• SHORT PROBLEM: Copy the rows word for word, starting at the very first line and going on through the line that contains "Describe the element at coordinates (309, 80)".
— begin —
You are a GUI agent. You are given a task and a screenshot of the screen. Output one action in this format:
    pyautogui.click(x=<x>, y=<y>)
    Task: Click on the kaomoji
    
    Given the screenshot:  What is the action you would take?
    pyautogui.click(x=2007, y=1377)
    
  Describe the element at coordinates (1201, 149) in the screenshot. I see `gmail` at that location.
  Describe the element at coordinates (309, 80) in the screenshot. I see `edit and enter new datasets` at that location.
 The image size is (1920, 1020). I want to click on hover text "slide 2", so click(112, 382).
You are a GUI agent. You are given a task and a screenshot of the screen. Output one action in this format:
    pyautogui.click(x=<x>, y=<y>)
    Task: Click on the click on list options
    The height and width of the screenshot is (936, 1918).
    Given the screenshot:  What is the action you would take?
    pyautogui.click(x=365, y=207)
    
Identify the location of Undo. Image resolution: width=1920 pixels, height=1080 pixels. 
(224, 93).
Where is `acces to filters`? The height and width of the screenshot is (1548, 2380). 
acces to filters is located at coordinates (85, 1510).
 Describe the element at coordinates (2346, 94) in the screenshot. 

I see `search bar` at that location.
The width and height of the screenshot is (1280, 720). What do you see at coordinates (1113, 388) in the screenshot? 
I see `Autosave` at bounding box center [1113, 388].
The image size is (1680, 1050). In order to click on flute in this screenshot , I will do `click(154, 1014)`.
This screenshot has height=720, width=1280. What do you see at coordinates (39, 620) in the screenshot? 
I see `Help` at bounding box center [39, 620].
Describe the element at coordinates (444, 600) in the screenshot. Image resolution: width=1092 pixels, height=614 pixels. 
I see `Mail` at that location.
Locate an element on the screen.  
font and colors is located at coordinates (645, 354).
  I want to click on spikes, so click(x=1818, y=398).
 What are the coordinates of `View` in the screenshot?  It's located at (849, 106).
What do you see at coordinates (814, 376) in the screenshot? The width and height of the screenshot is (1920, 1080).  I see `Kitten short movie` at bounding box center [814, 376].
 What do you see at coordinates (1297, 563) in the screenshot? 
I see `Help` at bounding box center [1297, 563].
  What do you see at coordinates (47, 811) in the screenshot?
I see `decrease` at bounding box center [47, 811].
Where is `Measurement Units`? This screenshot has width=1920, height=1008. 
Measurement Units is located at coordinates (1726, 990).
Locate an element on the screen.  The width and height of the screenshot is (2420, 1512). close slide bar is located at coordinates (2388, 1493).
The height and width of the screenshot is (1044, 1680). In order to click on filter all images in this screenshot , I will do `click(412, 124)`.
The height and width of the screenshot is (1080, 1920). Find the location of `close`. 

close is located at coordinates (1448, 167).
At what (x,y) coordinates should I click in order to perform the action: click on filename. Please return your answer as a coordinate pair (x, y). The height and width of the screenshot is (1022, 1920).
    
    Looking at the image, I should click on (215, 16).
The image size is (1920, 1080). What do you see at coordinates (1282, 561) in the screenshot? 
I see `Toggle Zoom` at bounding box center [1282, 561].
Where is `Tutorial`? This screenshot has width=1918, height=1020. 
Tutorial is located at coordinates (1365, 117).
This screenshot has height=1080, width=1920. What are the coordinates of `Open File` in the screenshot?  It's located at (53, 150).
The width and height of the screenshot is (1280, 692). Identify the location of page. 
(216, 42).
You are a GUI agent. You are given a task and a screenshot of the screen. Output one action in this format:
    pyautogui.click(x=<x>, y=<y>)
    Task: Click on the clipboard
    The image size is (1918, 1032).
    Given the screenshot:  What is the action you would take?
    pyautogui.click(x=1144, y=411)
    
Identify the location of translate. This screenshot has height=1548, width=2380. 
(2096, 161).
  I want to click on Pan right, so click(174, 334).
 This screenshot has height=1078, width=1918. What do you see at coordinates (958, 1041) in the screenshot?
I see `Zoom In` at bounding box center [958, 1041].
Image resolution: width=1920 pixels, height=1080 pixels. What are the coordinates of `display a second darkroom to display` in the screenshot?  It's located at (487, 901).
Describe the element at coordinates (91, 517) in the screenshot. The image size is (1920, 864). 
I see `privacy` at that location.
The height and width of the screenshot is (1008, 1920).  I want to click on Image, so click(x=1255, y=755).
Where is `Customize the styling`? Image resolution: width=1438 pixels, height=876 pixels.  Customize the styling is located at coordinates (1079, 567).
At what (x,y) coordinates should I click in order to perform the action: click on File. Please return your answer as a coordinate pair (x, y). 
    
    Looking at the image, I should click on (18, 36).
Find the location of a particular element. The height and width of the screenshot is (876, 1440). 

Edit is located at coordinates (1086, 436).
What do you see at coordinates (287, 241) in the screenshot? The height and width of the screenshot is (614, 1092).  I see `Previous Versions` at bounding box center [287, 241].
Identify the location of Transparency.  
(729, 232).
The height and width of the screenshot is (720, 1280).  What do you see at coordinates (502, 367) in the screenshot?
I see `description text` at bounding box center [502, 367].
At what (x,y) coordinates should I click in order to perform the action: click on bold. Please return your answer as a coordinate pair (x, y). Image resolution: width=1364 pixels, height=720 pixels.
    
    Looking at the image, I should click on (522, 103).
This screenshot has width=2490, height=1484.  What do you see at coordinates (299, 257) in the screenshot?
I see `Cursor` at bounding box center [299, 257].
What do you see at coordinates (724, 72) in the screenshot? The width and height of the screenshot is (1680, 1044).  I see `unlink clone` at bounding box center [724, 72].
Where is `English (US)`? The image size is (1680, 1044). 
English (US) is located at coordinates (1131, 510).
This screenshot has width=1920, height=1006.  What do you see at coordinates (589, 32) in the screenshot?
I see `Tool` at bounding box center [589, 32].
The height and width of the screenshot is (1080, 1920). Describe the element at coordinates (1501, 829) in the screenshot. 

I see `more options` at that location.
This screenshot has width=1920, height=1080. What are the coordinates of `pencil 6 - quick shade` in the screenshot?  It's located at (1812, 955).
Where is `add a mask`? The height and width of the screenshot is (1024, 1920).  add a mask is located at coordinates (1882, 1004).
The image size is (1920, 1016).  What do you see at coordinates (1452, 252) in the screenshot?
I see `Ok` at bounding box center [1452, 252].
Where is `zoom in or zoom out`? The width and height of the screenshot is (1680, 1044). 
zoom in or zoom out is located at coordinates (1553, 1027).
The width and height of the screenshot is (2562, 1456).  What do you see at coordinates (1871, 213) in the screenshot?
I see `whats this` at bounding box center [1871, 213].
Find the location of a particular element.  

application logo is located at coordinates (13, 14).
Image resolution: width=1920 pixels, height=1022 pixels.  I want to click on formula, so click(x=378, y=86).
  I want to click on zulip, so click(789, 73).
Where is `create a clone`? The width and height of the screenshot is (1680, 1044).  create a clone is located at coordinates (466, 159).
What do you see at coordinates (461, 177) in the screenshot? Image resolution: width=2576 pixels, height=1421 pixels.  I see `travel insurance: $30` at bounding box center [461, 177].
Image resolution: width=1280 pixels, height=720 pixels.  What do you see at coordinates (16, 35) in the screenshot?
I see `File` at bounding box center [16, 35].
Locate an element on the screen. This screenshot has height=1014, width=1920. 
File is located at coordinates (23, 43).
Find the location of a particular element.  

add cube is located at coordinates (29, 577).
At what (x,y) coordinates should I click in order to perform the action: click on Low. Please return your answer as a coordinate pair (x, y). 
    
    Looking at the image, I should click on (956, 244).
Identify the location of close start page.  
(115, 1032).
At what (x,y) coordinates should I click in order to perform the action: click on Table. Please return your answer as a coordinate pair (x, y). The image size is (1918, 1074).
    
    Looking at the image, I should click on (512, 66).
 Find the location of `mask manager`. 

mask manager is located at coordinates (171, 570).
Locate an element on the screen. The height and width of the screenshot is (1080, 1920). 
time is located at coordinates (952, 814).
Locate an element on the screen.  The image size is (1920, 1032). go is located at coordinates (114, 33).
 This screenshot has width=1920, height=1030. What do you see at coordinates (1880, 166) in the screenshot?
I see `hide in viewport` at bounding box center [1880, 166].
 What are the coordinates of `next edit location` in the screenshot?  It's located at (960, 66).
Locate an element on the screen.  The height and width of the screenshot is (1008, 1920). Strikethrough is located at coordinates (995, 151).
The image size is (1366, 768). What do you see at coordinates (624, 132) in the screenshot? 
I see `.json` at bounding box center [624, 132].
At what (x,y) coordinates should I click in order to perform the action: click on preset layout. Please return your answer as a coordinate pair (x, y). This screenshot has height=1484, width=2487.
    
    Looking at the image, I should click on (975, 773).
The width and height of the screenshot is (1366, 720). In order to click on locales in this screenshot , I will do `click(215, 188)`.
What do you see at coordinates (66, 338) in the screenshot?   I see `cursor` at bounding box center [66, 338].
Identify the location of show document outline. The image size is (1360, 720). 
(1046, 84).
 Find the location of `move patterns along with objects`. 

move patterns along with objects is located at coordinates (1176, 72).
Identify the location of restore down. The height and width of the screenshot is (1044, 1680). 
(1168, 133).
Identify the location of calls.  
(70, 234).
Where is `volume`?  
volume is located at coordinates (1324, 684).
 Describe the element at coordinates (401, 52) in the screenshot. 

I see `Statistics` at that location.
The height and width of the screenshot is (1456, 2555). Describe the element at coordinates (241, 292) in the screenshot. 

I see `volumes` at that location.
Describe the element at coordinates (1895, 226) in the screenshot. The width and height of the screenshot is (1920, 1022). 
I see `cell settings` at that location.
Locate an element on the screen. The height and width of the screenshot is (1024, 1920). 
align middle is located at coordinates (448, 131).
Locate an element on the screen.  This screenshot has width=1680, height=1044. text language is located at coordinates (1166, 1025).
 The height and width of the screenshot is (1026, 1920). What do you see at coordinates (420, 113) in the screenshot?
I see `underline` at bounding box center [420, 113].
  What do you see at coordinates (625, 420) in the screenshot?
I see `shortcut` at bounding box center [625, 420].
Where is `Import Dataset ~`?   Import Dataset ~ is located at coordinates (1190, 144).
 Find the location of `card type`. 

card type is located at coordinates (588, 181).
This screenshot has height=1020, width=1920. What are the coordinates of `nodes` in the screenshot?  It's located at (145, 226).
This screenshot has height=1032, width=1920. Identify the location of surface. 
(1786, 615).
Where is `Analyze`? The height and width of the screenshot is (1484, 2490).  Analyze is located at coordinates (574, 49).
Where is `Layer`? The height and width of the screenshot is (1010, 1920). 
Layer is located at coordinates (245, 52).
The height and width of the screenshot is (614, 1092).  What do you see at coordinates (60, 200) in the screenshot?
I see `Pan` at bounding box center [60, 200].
— end —
• REPLY TO THE EXERCISE:
You are a GUI agent. You are given a task and a screenshot of the screen. Output one action in this format:
    pyautogui.click(x=<x>, y=<y>)
    Task: Click on the kaomoji
    
    Given the screenshot:  What is the action you would take?
    pyautogui.click(x=2007, y=1377)
    
  Describe the element at coordinates (1201, 149) in the screenshot. I see `gmail` at that location.
  Describe the element at coordinates (309, 80) in the screenshot. I see `edit and enter new datasets` at that location.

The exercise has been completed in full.